Two weeks ago, nearly a dozen Occupy Wall Street protesters left Zucotti Park and headed south toward Washington, D.C., with the hopes of making their voices heard in time for the Nov. 23 Congressional super committee deficit reduction deadline. They arrived Tuesday.
The 240-mile march has been dubbed “Occupy the Highway” and, on their journey, the group has traveled through New Jersey, Pennsylvania, Delaware and Maryland, picking up supporters on the way.
Although lawmakers failed to reach an agreement, protesters see the committee failure as an opportunity to drive home the sentiment that Congress is not addressing the concerns of middle and lower-income Americans.
Occupy Wall Street gave the marchers $3000 for the duration of the march, but participants say they haven’t had to use a dime because of the outpouring of donations they have received along the way.
Though Occupy Wall Street was the first, highly symbolic expression of a wider political movement, other Occupy gatherings have also made news in recent days.
Jennifer Fox, a 19-year-old woman who was pepper-sprayed during an Occupy march in Seattle last week, charged Tuesday that police had hit her twice in the stomach, causing a miscarriage five days later.
Pepper-spraying has become a common tool of crowd control by police.
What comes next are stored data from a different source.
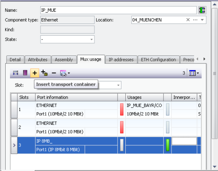The height and width of the screenshot is (171, 218).
Task: Open the Slot combo box arrow
Action: click(118, 85)
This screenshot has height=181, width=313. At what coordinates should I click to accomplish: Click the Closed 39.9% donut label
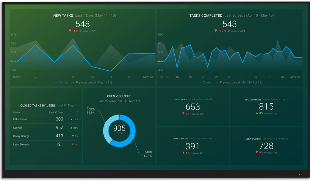point(91,111)
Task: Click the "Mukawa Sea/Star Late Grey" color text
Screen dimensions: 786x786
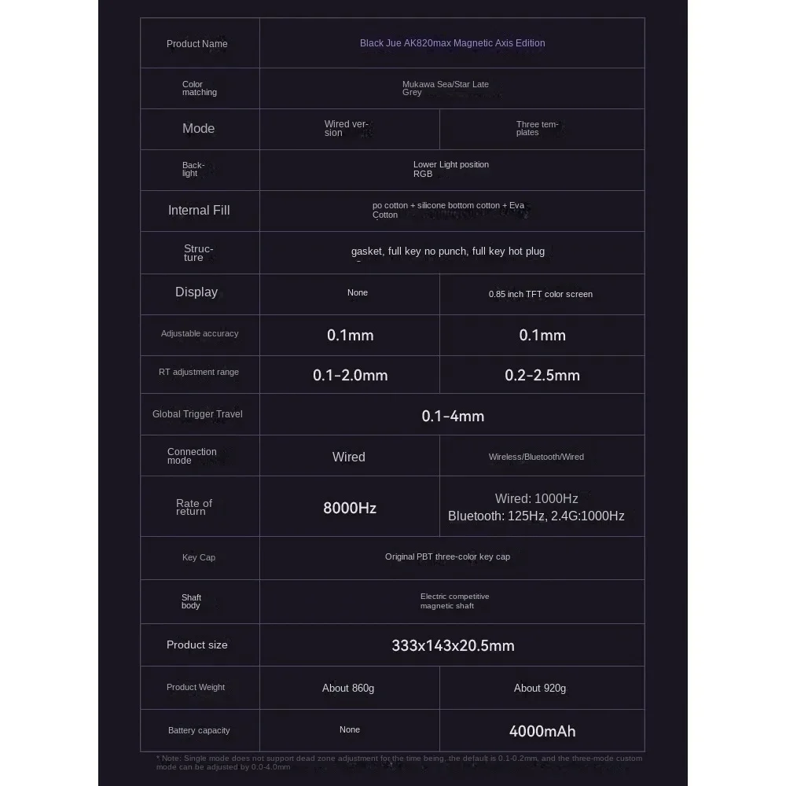Action: coord(445,88)
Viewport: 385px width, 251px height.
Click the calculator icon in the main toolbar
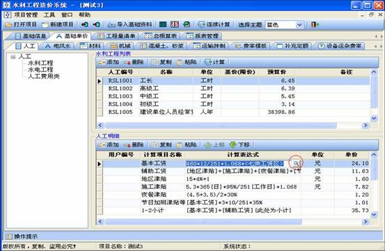click(175, 24)

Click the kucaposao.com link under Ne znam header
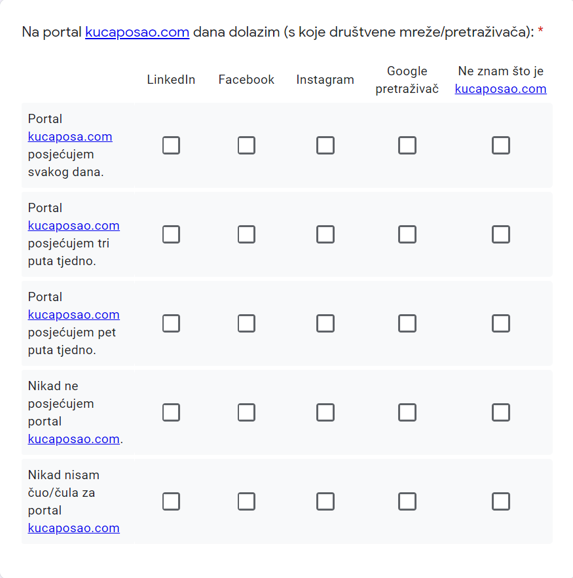(500, 88)
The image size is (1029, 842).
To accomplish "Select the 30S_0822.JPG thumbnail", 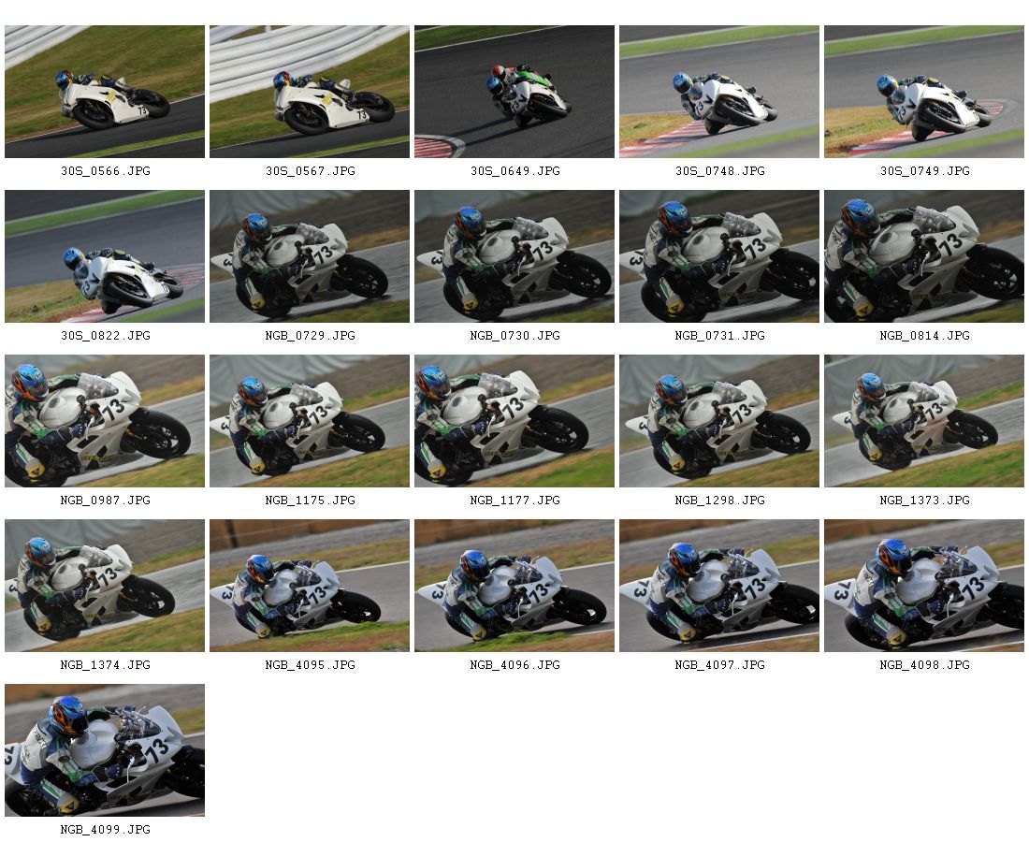I will (x=105, y=256).
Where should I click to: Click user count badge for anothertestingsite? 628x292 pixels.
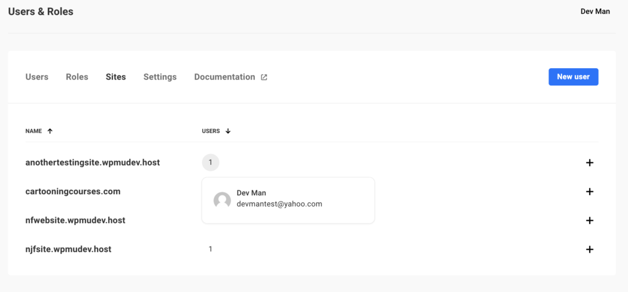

The chancellor of the University of California, Davis, Linda Katehi, apologized at a student rally Tuesday for the use of pepper spray to disperse students at an Occupy event on campus last week. The university police chief and two officers were suspended after the incident. "I feel horrible for what happened,” Katehi told the crowd.
In the U.K. on Friday, Occupy London demonstrators took over an abandoned office block in central London belonging to investment bank UBS in what The Guardian termed “an escalation of their protests against the banking sector and the government's response to the financial crisis.” The newspaper has documented some 750 Occupy events worldwide so far, in places as far-flung as Hong Kong, Madrid and Capetown, South Africa.